BATON ROUGE — Two Republicans, U.S. Rep. Charles Boustany and retired Air Force Col. Rob Maness, have formalized their plans to run for U.S. Senate in Louisiana, filing federal paperwork for their campaigns.
Boustany, a doctor who has represented southwest Louisiana in Congress since 2005, and Maness, who ran unsuccessfully for the U.S. Senate last year, have entered their candidacy statements with the Federal Election Commission.
The 2016 election will determine who takes the Senate position being vacated by Republican David Vitter.
Boustany has been an influential member of Louisiana’s congressional delegation, allied with the leadership rather than the tea party contingent of the GOP. Most recently, he was named chairman of the Ways and Means Committee’s tax policy subcommittee.
Maness, a political newcomer when he ran in 2014, came in third for the Senate seat won by Republican Bill Cassidy, who defeated Democratic incumbent Mary Landrieu. While his grassroots campaign attracted solid support, Maness couldn’t overcome a fundraising deficit and the GOP’s backing of Cassidy.

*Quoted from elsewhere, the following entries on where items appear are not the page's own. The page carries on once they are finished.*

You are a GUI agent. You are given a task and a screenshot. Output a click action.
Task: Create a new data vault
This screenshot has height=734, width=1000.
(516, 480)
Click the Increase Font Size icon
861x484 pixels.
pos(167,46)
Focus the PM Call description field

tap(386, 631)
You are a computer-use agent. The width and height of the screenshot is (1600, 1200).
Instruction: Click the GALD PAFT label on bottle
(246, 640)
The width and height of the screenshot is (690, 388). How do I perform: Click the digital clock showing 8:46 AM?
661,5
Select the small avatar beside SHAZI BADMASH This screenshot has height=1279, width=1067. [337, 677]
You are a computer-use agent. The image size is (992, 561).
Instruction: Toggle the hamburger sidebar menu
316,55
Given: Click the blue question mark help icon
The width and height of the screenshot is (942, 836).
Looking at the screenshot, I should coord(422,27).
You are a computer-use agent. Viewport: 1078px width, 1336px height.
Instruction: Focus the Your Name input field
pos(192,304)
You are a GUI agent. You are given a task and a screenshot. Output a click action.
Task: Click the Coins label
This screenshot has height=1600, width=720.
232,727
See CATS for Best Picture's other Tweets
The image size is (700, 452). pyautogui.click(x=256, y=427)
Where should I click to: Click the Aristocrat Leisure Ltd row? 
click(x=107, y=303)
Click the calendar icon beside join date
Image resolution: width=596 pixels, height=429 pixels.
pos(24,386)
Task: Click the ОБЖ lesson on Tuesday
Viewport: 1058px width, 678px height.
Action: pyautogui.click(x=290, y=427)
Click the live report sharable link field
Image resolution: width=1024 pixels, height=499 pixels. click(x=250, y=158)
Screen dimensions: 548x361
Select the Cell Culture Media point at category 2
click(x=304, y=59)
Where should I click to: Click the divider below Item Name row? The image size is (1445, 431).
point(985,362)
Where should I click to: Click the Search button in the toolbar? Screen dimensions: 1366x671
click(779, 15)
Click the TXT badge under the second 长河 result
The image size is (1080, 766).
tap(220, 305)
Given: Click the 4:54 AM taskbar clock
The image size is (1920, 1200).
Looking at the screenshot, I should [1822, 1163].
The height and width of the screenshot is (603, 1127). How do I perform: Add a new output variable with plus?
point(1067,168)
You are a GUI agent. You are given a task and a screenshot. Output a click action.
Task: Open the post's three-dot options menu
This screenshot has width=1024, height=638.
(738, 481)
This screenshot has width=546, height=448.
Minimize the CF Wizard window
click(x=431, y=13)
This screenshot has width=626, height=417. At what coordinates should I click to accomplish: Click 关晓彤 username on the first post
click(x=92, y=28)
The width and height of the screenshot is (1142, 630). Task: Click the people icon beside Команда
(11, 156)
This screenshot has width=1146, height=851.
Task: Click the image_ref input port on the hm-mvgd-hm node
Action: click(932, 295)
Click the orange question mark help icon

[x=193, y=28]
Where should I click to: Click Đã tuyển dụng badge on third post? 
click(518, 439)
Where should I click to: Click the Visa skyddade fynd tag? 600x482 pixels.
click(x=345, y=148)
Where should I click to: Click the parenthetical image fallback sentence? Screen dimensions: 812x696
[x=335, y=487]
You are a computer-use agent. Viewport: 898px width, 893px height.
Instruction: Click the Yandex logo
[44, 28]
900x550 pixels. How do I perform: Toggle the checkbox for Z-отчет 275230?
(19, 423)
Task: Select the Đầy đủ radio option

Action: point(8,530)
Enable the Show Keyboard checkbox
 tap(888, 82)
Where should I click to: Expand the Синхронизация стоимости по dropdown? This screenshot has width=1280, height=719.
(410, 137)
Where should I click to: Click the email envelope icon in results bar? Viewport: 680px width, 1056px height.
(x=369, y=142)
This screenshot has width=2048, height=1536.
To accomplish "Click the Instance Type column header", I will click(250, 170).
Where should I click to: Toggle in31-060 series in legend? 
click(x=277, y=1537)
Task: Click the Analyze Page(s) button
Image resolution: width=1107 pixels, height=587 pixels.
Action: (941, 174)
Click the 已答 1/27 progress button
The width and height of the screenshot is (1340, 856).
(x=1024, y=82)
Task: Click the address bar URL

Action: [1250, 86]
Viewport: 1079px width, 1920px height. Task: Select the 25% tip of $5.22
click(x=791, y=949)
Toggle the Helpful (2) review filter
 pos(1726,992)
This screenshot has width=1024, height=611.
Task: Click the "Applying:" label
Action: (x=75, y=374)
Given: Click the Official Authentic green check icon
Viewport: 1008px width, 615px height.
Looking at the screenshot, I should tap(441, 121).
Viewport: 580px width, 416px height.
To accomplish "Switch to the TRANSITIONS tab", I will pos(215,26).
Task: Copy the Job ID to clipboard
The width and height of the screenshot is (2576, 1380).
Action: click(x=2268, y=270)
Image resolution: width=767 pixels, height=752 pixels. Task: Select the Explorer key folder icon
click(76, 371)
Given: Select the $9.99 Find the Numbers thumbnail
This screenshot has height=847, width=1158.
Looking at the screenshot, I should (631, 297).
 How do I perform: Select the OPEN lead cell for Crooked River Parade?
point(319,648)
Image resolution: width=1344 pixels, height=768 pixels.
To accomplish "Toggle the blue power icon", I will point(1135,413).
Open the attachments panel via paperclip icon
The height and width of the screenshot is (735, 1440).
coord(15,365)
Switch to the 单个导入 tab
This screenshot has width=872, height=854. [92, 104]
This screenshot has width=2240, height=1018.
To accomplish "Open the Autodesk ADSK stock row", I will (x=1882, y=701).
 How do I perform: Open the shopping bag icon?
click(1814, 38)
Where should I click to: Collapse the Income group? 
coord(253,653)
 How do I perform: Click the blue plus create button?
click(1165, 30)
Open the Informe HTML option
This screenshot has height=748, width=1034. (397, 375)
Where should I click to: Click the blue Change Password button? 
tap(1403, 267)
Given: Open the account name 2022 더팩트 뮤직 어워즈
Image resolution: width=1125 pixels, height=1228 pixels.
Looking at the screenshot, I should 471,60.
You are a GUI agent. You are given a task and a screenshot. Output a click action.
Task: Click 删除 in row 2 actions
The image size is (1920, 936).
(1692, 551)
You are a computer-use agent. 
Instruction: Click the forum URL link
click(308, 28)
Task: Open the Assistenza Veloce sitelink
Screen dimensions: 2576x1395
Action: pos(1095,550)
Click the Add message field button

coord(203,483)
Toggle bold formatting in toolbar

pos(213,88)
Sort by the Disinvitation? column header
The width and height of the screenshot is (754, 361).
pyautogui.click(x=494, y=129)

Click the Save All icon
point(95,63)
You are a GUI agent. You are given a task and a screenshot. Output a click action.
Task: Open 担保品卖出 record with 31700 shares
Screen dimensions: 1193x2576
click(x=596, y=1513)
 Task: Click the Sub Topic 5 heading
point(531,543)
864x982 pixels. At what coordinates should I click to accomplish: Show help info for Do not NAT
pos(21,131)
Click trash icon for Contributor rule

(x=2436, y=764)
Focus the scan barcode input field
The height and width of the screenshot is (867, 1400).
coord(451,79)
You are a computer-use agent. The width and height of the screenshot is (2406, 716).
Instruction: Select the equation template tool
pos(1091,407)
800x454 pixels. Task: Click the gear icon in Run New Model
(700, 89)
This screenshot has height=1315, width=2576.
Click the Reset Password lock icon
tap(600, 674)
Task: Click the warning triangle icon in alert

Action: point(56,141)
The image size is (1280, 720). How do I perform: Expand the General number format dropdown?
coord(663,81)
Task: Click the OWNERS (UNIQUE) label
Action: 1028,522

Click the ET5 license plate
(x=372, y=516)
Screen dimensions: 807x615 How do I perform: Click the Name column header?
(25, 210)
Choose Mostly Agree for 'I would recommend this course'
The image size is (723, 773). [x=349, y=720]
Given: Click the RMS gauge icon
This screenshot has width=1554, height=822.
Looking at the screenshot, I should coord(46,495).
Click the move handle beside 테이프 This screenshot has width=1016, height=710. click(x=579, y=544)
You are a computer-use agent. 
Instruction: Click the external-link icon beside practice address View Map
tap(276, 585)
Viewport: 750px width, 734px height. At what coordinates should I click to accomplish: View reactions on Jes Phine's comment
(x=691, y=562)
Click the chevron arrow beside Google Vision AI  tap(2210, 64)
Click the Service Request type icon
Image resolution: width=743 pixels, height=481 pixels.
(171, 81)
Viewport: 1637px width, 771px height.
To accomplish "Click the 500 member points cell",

Maness is expected to continue his tea party-based approach of criticizing the Washington establishment. Most recently he’s been running a political action committee called GatorPAC, which supports conservative candidates.
“It is clear to me that Louisiana needs a constitutional conservative and fighter in the United States Senate,” Maness said in a statement Wednesday saying he was creating an “exploratory committee” for the race.
“My broad national security and leadership experience is a skill set sorely needed by our state to protect our citizens, and my commitment to principle is what’s needed to fight the Washington Cartel,” he said.
The competition for an open Senate seat is expected to attract several contenders.
Republican U.S. Rep. John Fleming, who represents northwest Louisiana, announced his candidacy earlier this week, with a video posted to his campaign website. Boustany has said he will do a formal announcement soon in his hometown of Lafayette.
Several other GOP politicians are eyeing the job, including Treasurer John Kennedy and Public Service Commissioner Scott Angelle, who ran third in the governor’s race this year.
Maness has little money left in his campaign account after the 2014 race, only $27, according to his latest FEC report. Fleming’s recent fundraising report showed more than $2.3 million cash on hand for a campaign, while Boustany reported nearly $1.5 million.
Vitter decided against seeking a third term after losing the Louisiana governor’s race.
Democratic candidates have been slower to emerge for the race. New Orleans Mayor Mitch Landrieu has said he won’t run for the Senate seat.